---------- PROVIDED INFORMATION
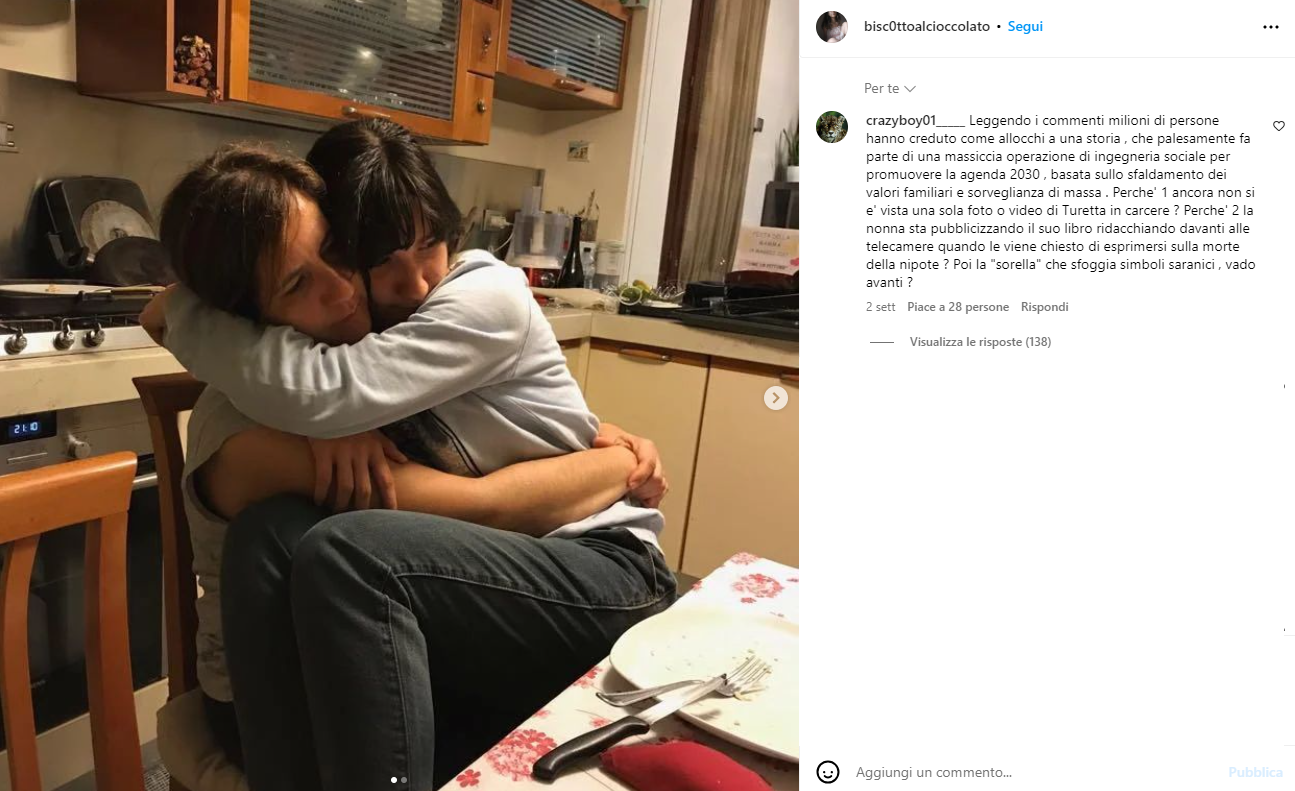Click the chevron next to "Per te"
Viewport: 1295px width, 791px height.
tap(910, 89)
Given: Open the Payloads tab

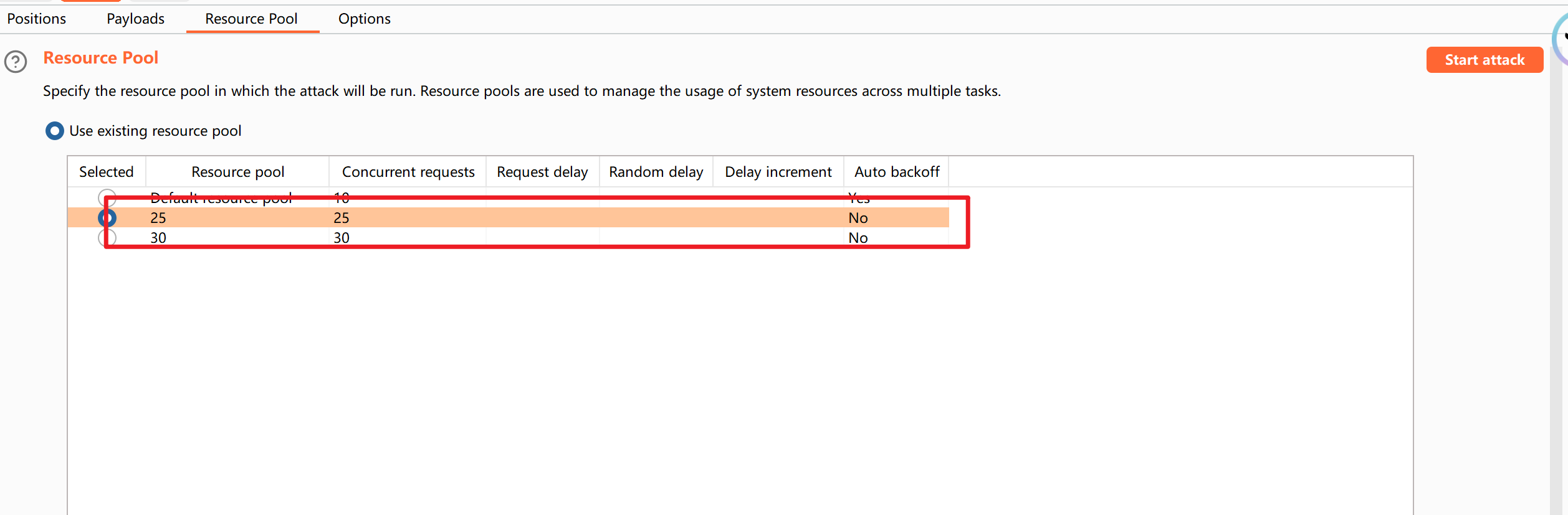Looking at the screenshot, I should tap(135, 19).
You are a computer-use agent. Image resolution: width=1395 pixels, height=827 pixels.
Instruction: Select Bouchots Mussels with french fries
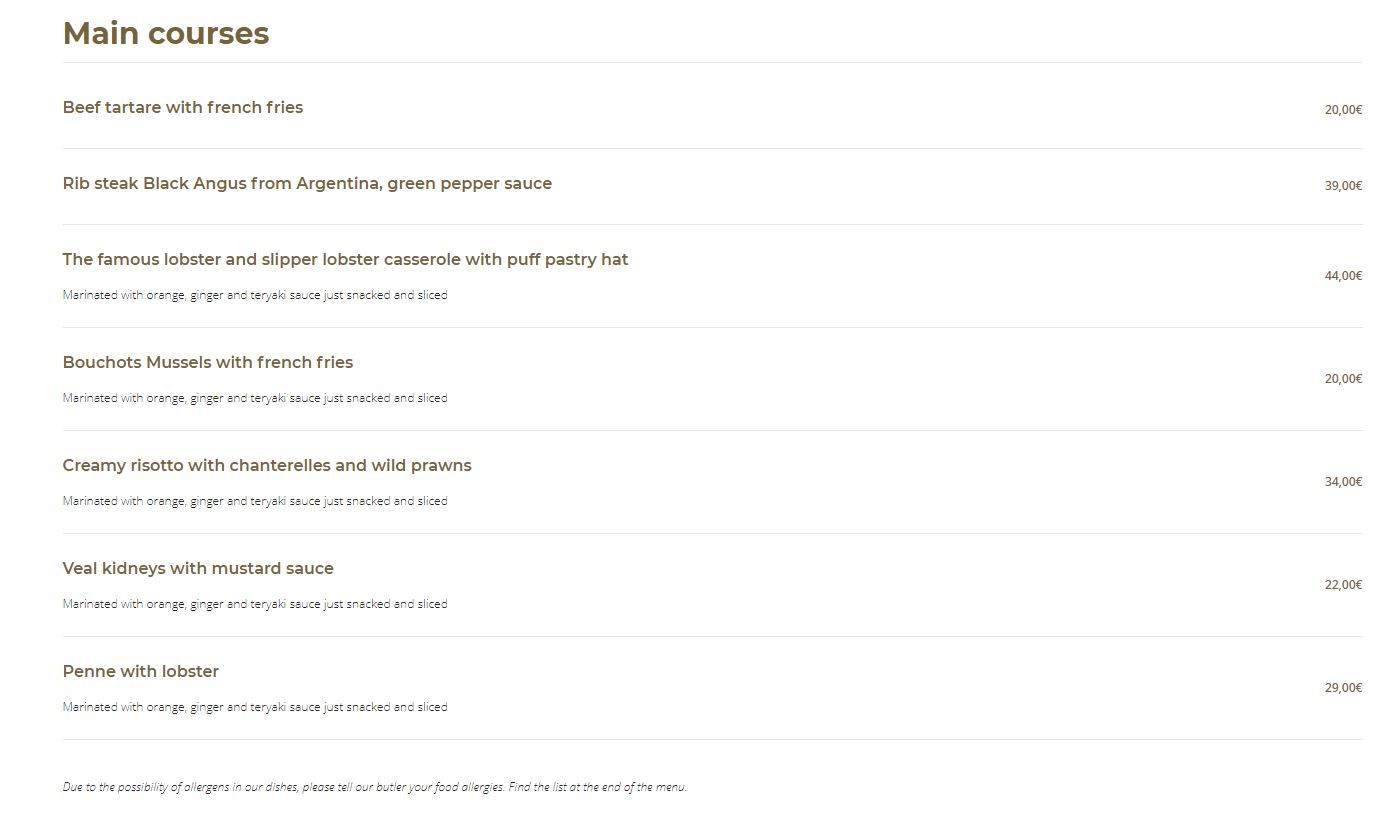click(208, 362)
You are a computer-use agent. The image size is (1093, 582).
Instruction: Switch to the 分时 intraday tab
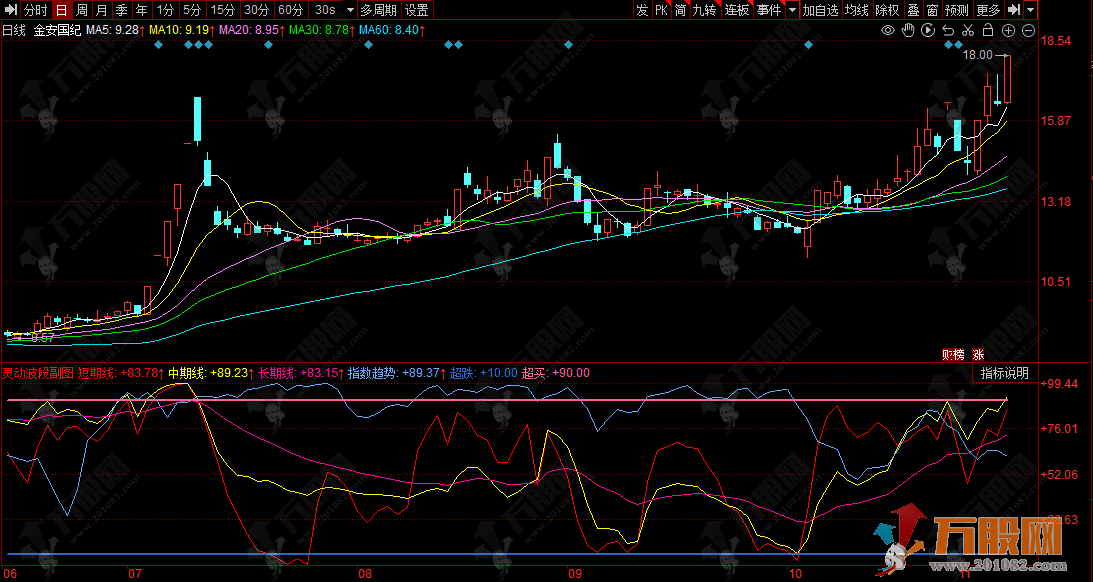pos(35,10)
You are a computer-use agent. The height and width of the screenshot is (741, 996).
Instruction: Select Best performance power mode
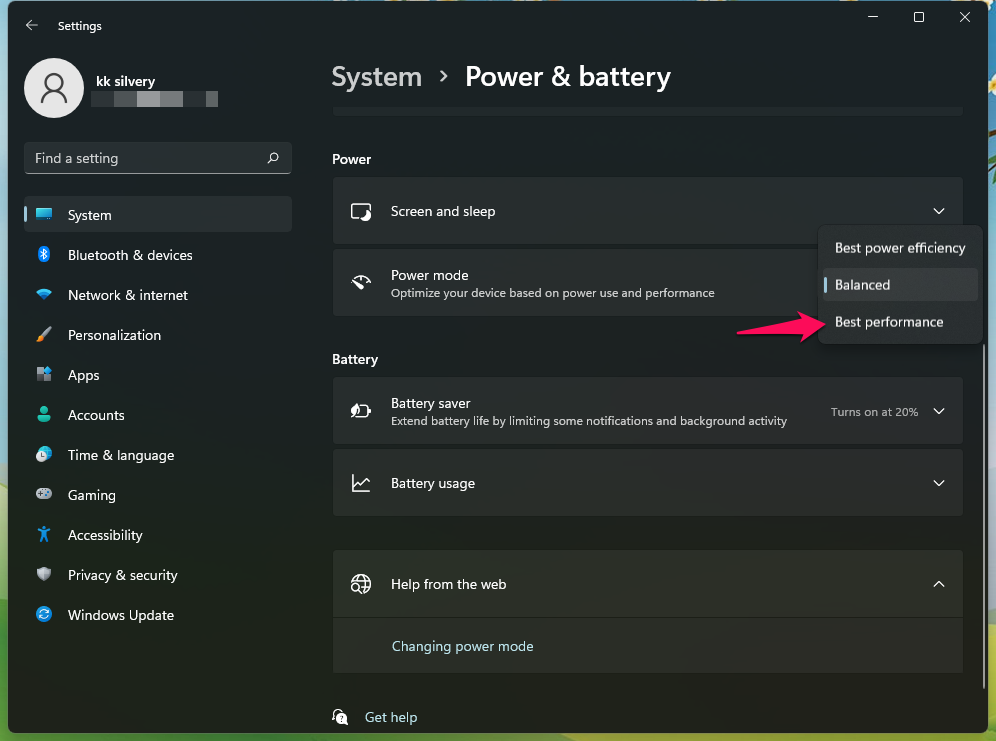889,322
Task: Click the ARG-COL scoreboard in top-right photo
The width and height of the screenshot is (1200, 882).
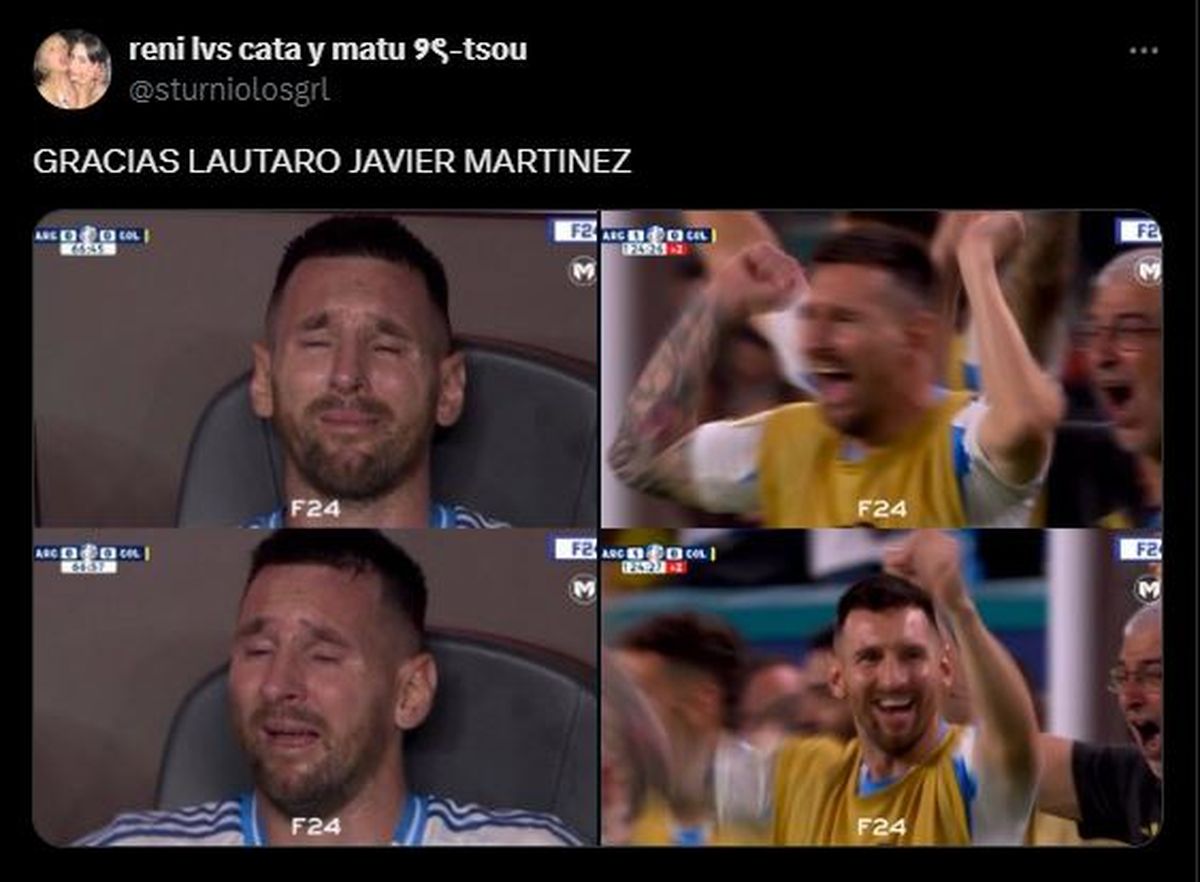Action: (658, 240)
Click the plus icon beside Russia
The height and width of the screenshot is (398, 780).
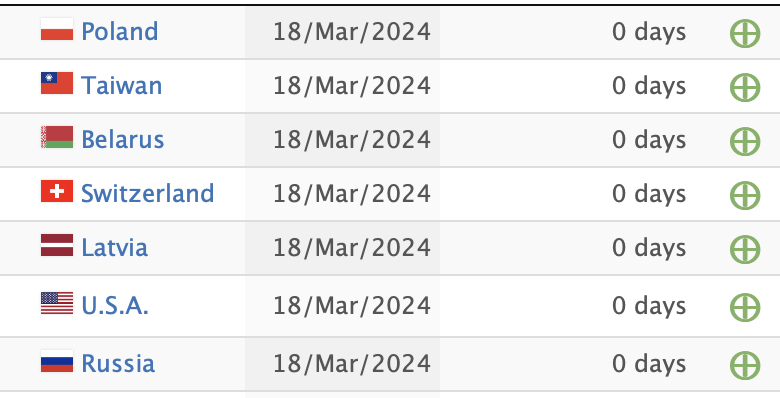pyautogui.click(x=745, y=365)
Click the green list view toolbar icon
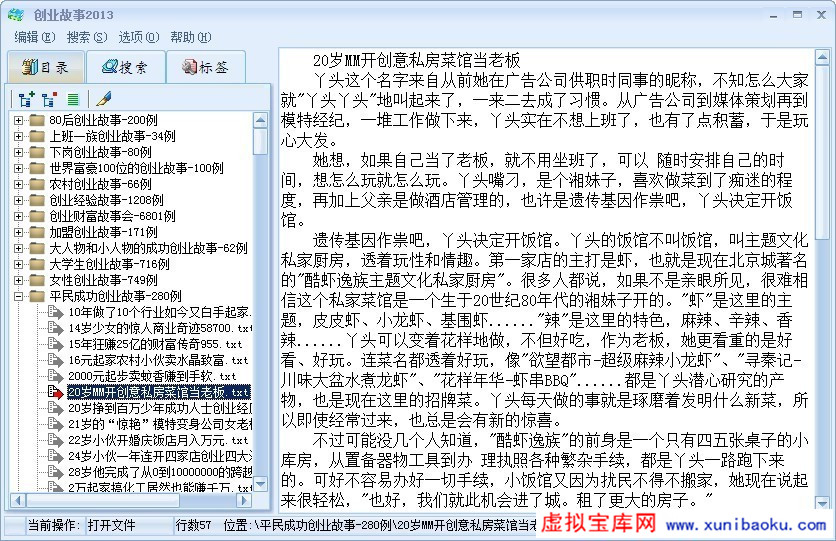 point(73,99)
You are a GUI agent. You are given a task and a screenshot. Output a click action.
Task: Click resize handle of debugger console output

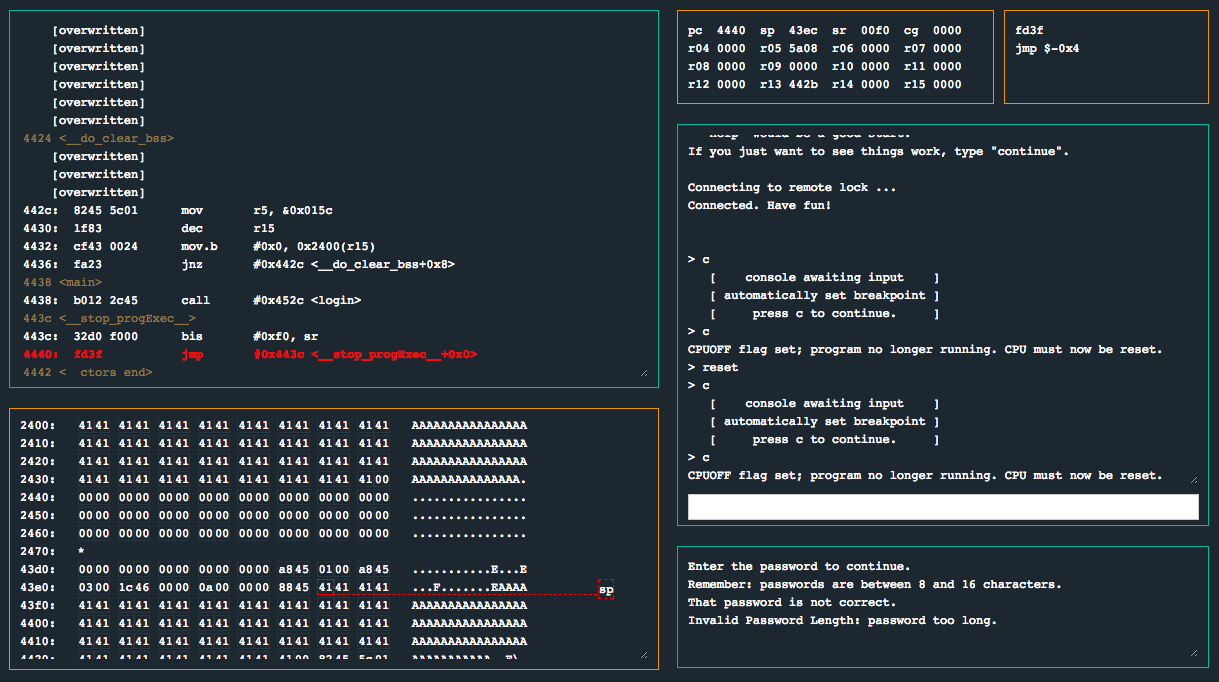pos(1192,479)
--------------------
**GOAL OF THE EXERCISE**. Write out nothing but the lines from the one with "The width and" through the last line of the entries, exactly as they stand; pictures are not part of the copy.

**EXERCISE OUTPUT**.
The width and height of the screenshot is (1200, 882).
Action: (658, 240)
Click the plus icon beside Russia
The height and width of the screenshot is (398, 780).
pyautogui.click(x=745, y=365)
Click the green list view toolbar icon
 point(73,99)
You are a GUI agent. You are given a task and a screenshot. Output a click action.
Task: Click resize handle of debugger console output

pos(1192,479)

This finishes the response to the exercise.